Safely upstairs, I strode toward the Shakespeare aisle. After being so close to a real-life tragedy, I needed to read one of his comedies. Desperately. I wanted people joking, playing tricks on one another, and only pretending to be dead. A little romance wouldn’t hurt either, I thought as I rounded the corner.
And stopped dead in my tracks.
A familiar tall, dark, and serious — ly handsome — figure stood in front of the Shakespeare section, dark eyebrows furrowed as he paged through a book. He glanced up as I skidded to a stop, quickly shoving the book he’d been reading back onto the shelf. I grimaced as I watched one of the pages bend backwards, caught in the fast, careless movement.
“Ah!” I shot forward, fingers reaching. Snatching the book, I smoothed its poor bent pages back into place and glared up at Alex. “I cannot believe you work here with the way you bully books.” I tsked and shook my head.
Alex didn’t seem to take my scolding seriously, though, because he was grinning at me like some sort of fantastic-looking fool. “It’s good to see you.”
I breathed through the tightness in my chest. “You, too.”
We hadn’t seen each other since the other night. The past forty-eight hours had been some sort of cruel whirlwind, like someone had put my life on a super spin cycle.
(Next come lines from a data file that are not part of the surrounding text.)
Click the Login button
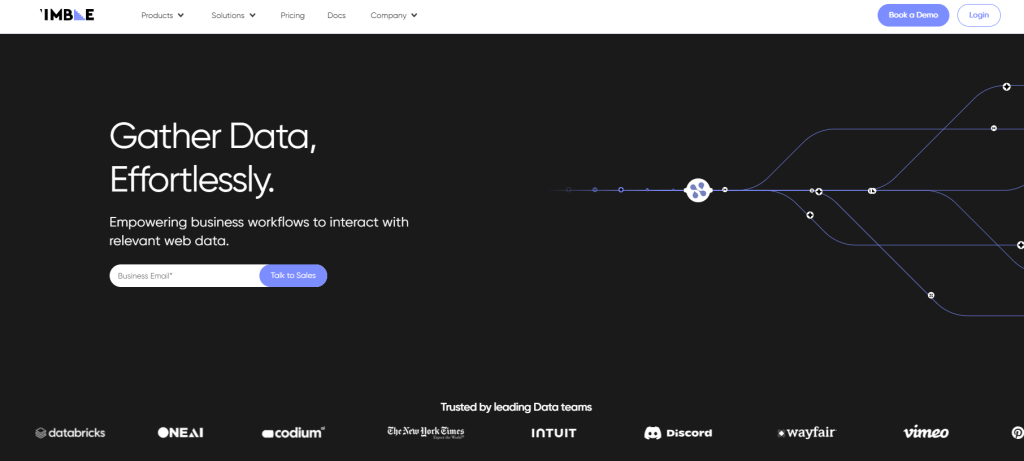 tap(978, 15)
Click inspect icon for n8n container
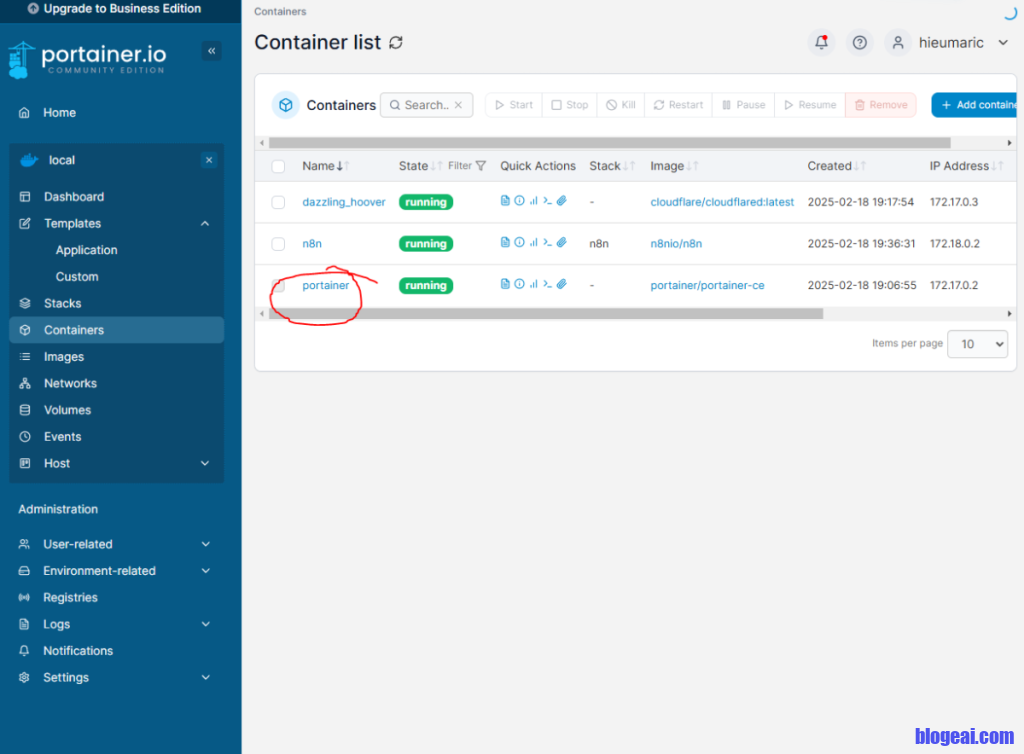Image resolution: width=1024 pixels, height=754 pixels. point(519,243)
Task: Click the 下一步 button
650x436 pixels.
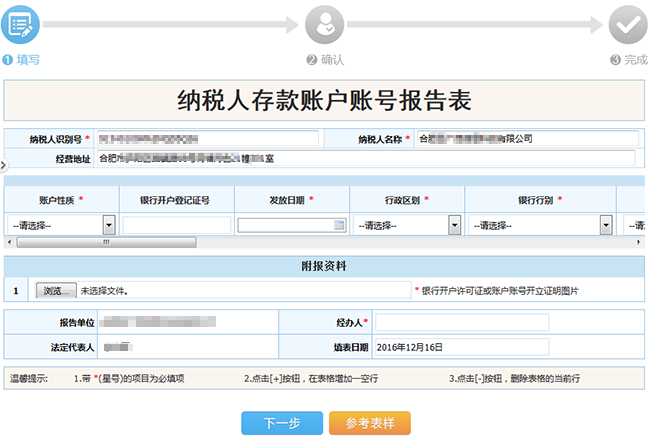Action: pyautogui.click(x=281, y=423)
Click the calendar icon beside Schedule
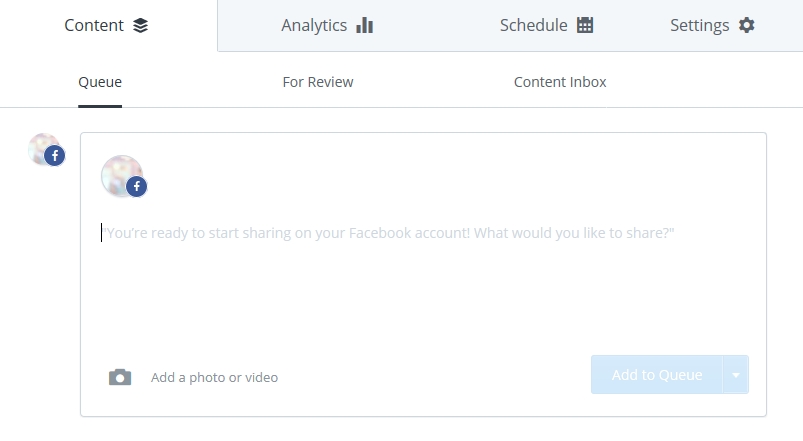This screenshot has height=441, width=803. 585,25
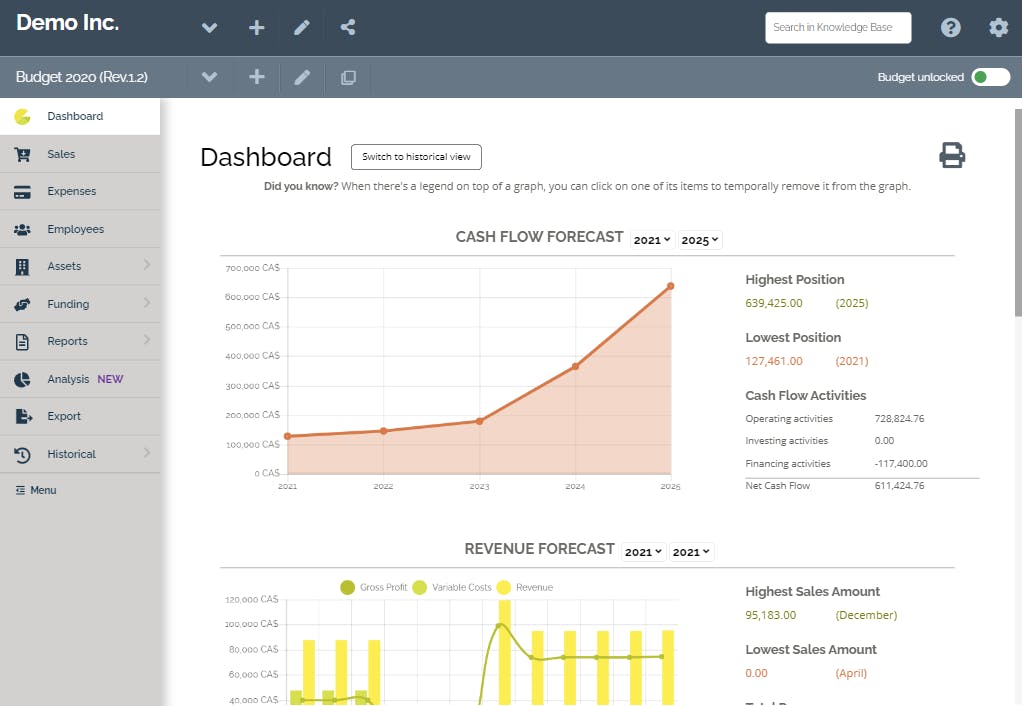Edit Budget 2020 with pencil icon

tap(302, 78)
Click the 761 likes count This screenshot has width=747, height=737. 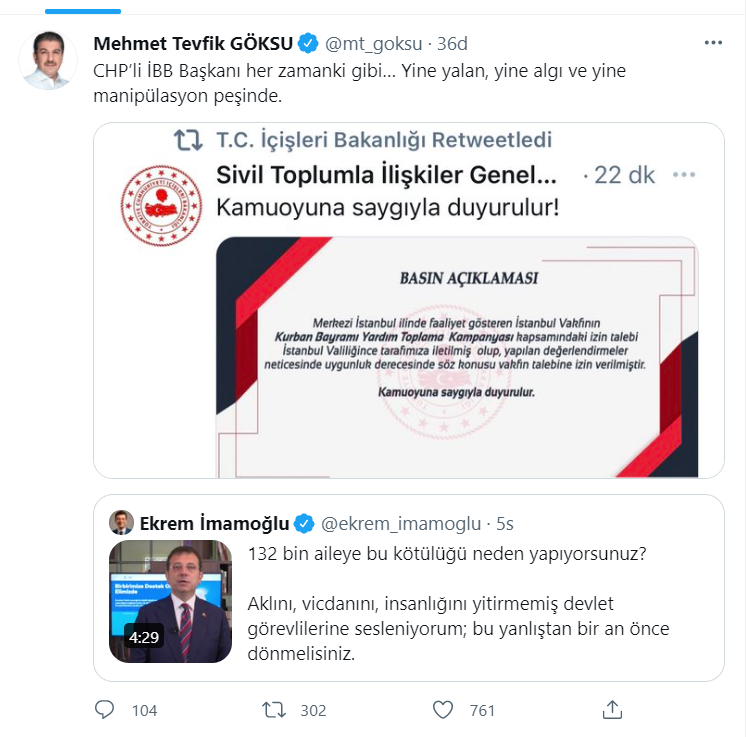[482, 710]
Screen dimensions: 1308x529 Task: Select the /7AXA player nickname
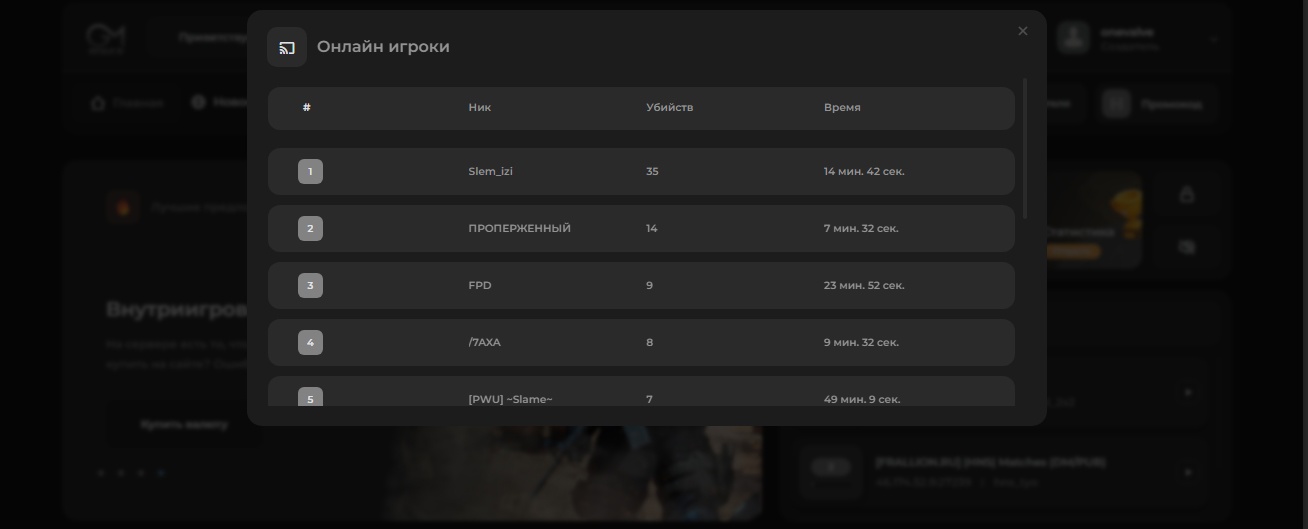click(484, 343)
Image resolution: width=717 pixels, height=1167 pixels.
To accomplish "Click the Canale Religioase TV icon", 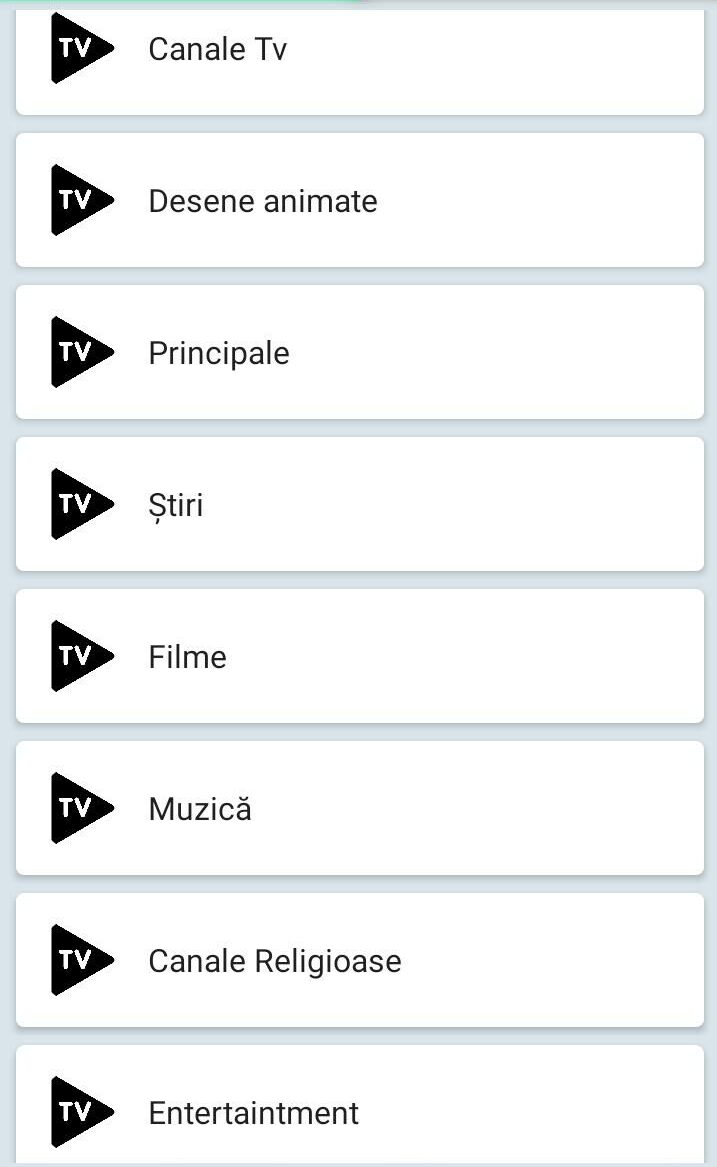I will coord(80,960).
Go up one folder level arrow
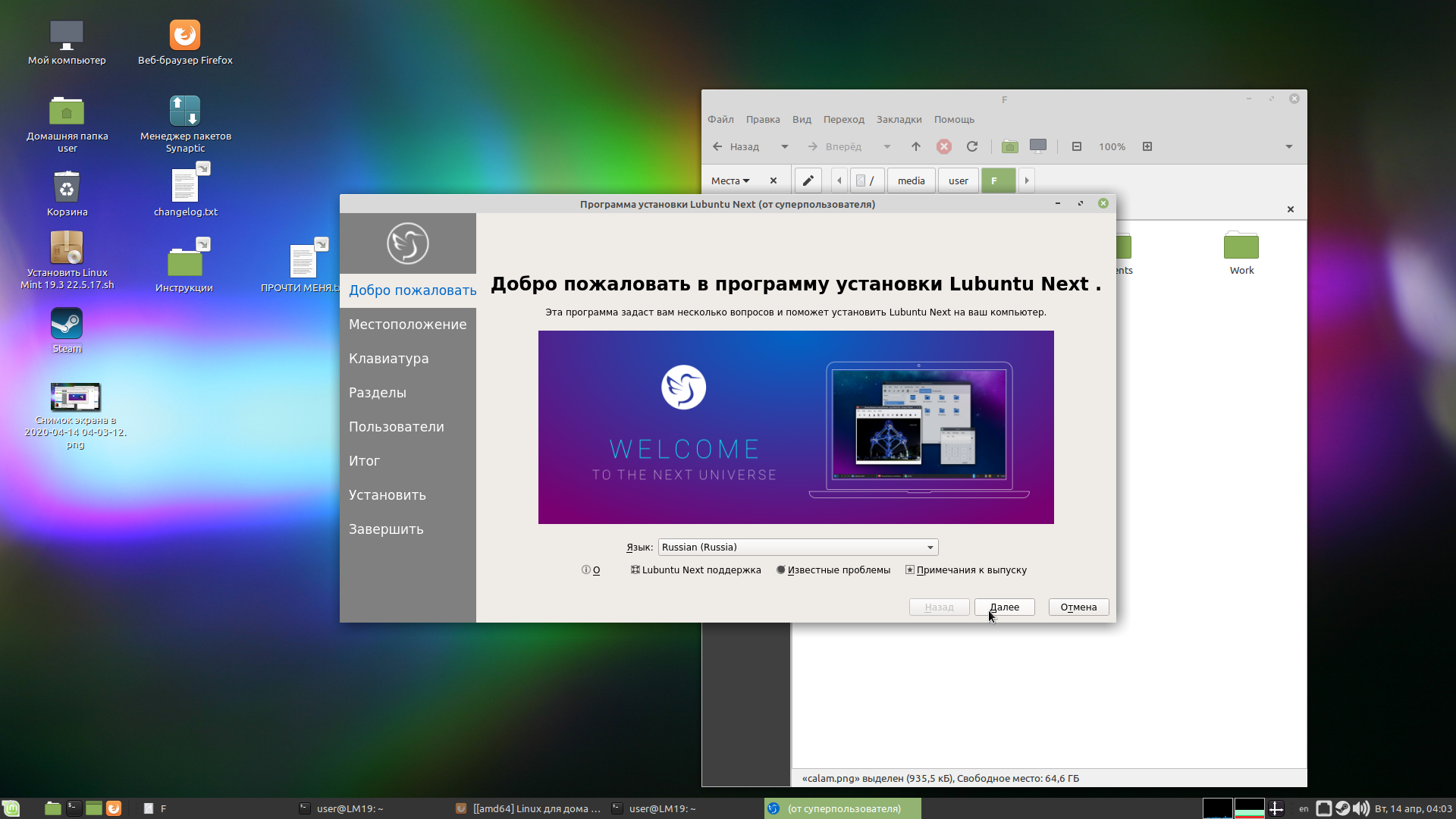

“I was going to stop by, but I figured you’d probably be with Fergie.” He cleared his throat and ran a hand through his dark hair.
I nodded. I had spent the last day at the hospital, curled uncomfortably in a torturous chair, listening to the sweet, sweet sound of her breathing. She hadn’t woken up until hour thirteen, and by that time her kids had flown in and the room had gotten a little crowded, so I’d headed home.
Maggie had called our mom after hearing from me that night. My lawyer mother had spun into town early the next morning, cutting her business trip a day short. I’d only been allotted a small window free from her litigious grasp to come drop off my library book because I’d told her it would be late otherwise — my mother was without-a-doubt the source of my ingrained sense of rule-following.